(Stored data entries)
——————————

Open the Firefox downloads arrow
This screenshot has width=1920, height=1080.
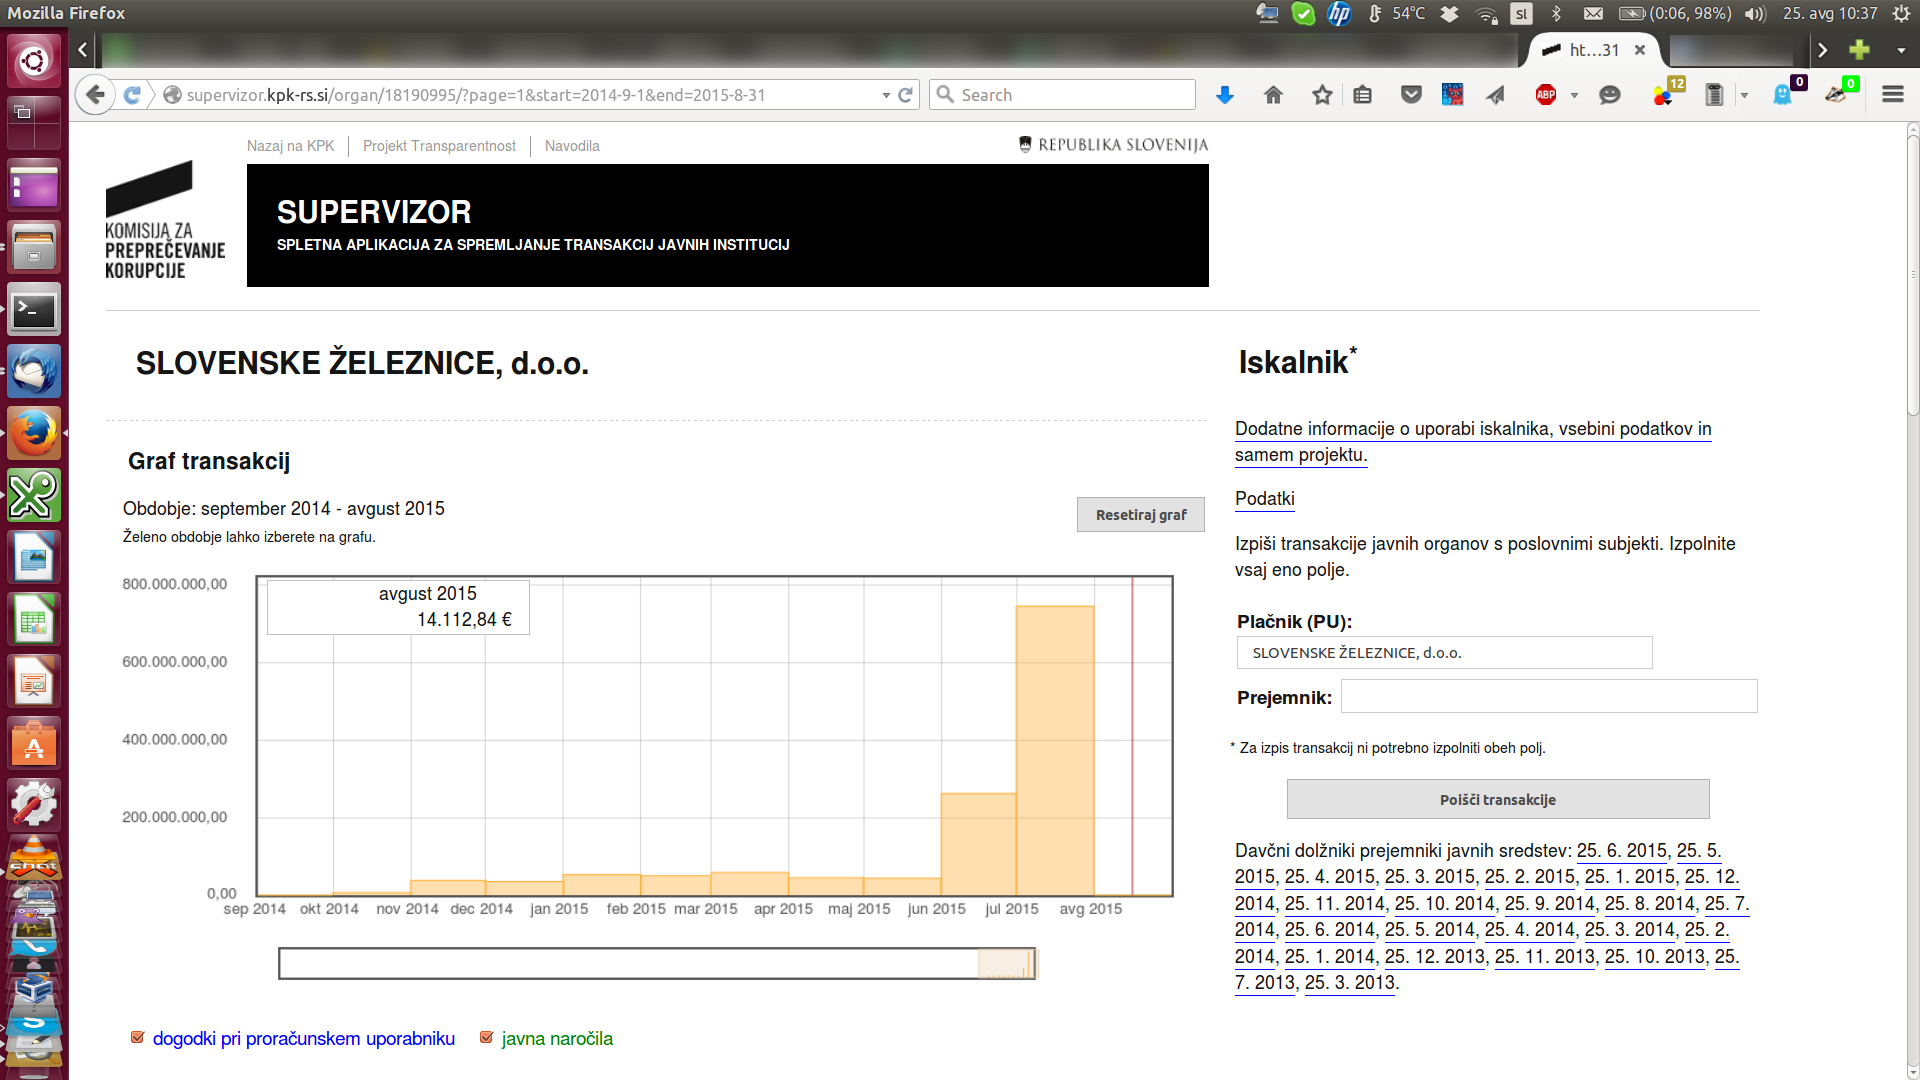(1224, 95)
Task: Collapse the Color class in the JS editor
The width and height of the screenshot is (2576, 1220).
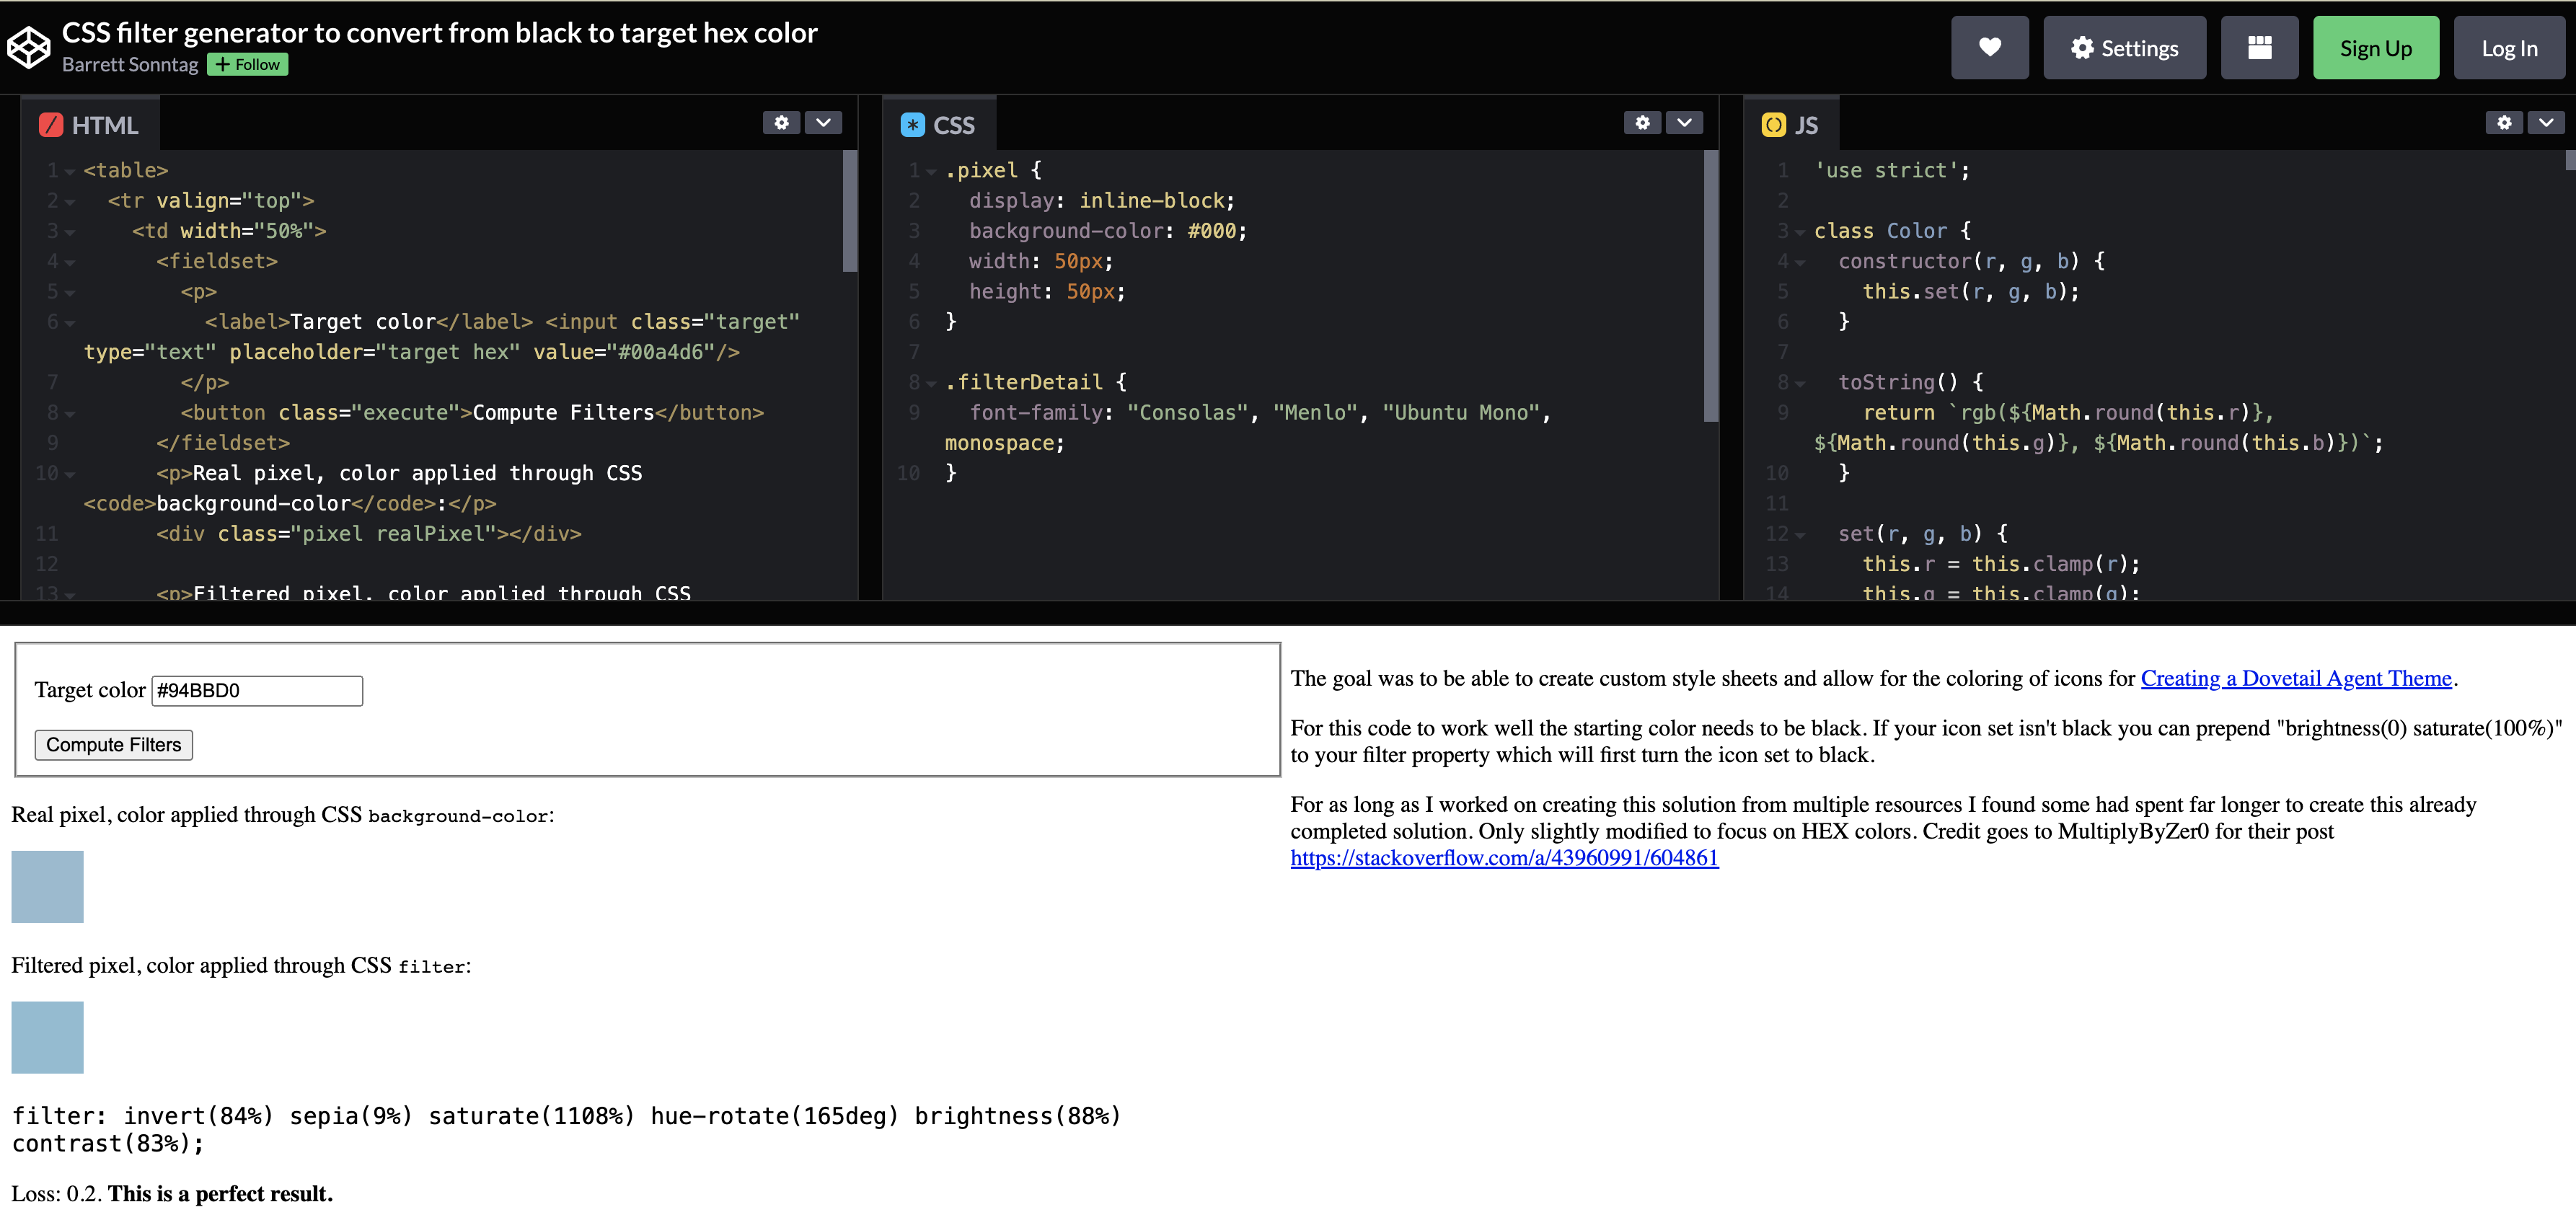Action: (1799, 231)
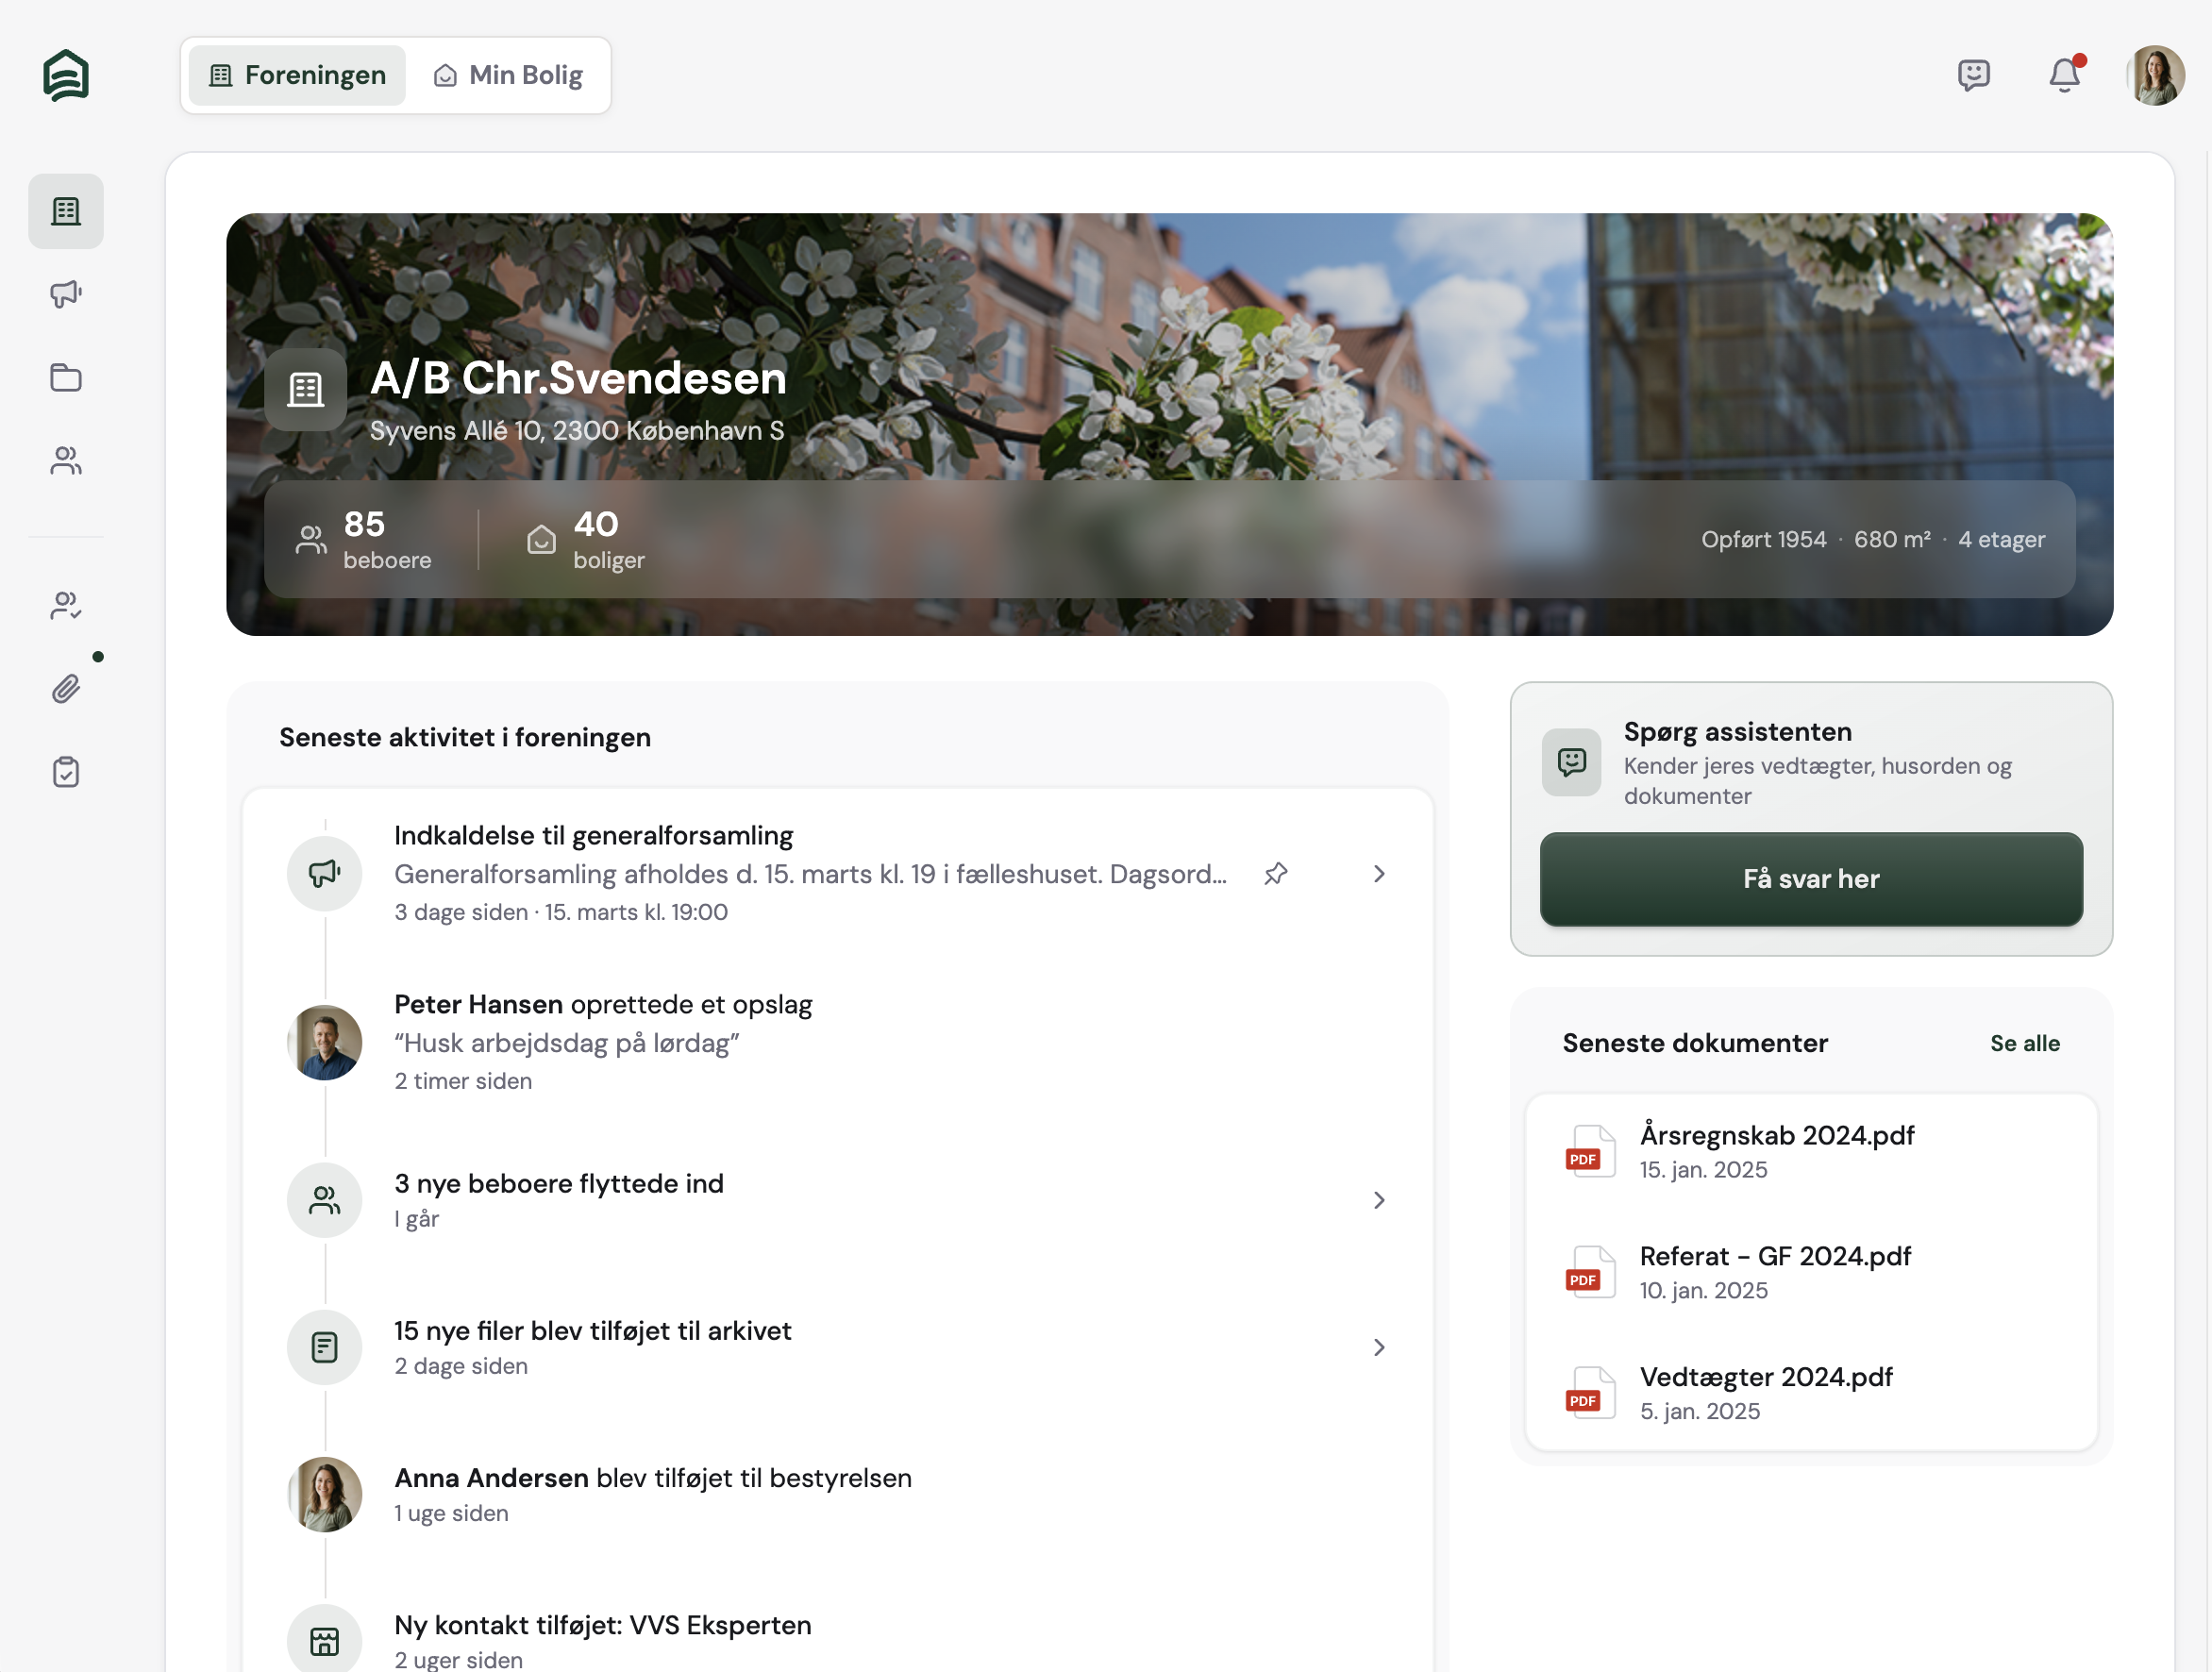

——————————

- _Your goal_
Each entry must be reproduced word for word, and any image among them left out.

- _Response area_
Open the Firefox downloads arrow
This screenshot has width=1920, height=1080.
(1224, 95)
Task: Collapse the Color class in the JS editor
The width and height of the screenshot is (2576, 1220).
Action: (1799, 231)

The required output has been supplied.